• [WORK REQUIRED]: Write out the records below unchanged, from the line containing "Registrazione (837, 1244)" through the end of the records.

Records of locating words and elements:

####################

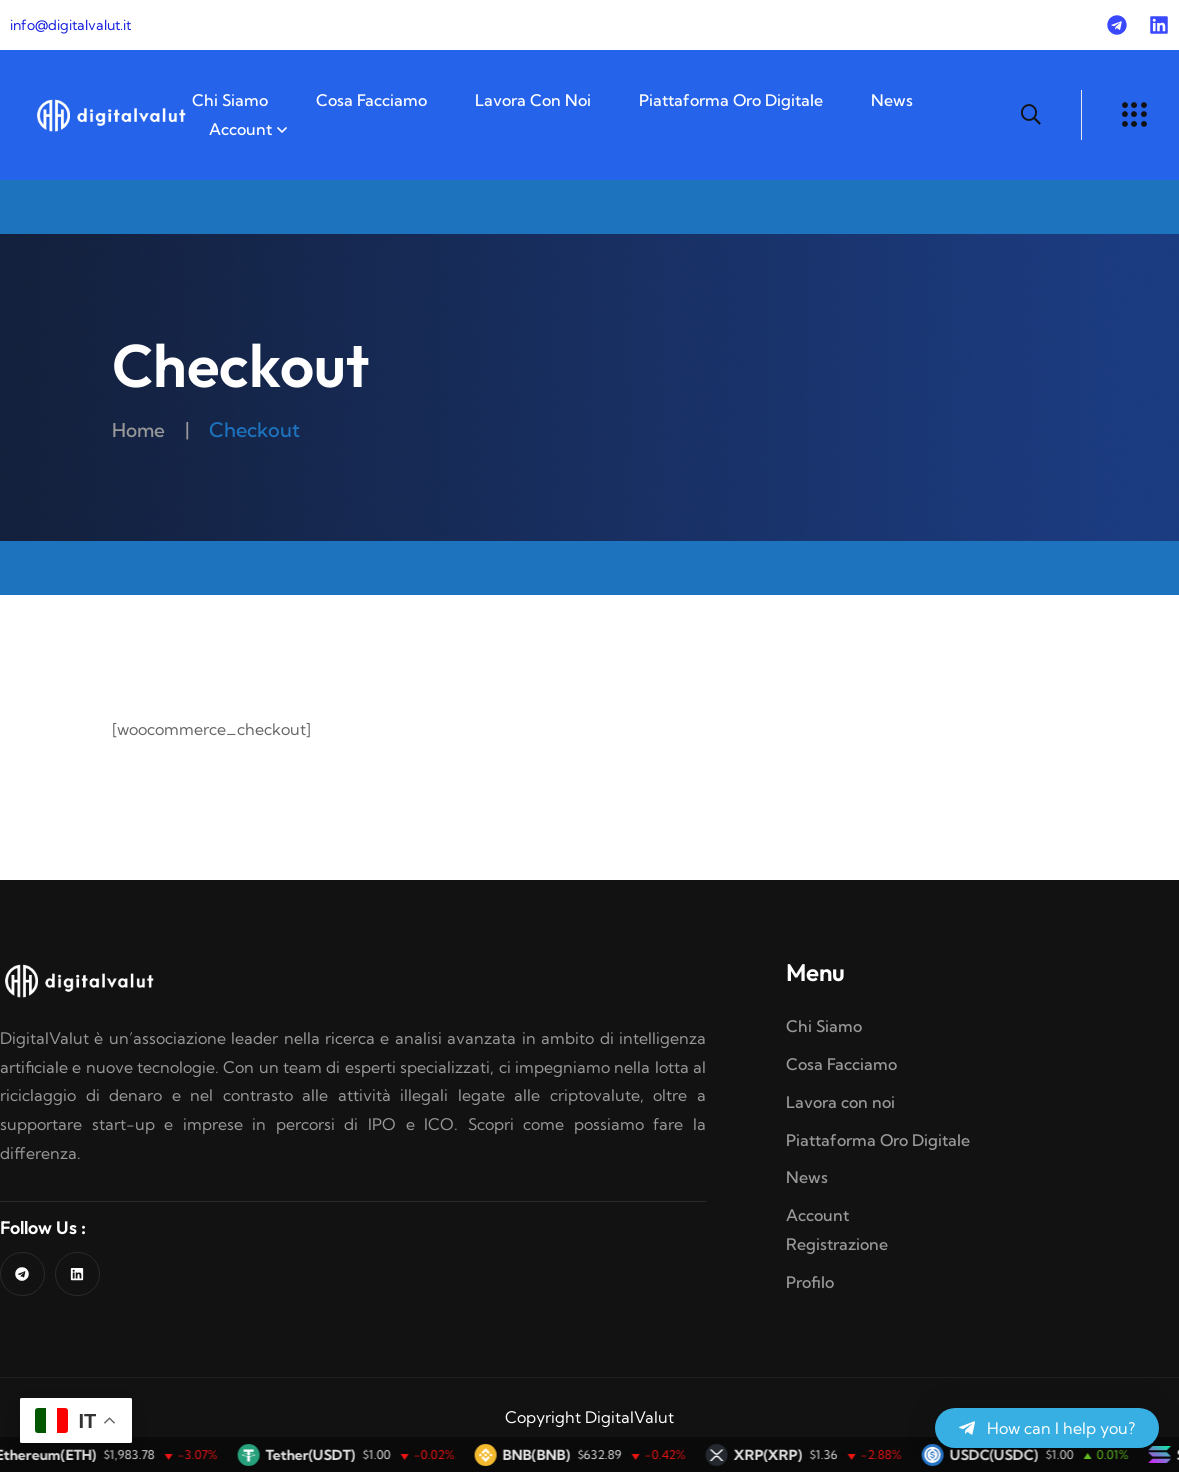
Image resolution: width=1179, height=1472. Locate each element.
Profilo (810, 1282)
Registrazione (837, 1244)
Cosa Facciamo (371, 100)
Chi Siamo (230, 100)
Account (240, 129)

####################

• [ANSWER BELOW]:
Registrazione (837, 1244)
Cosa Facciamo (371, 100)
Chi Siamo (230, 100)
Account (240, 129)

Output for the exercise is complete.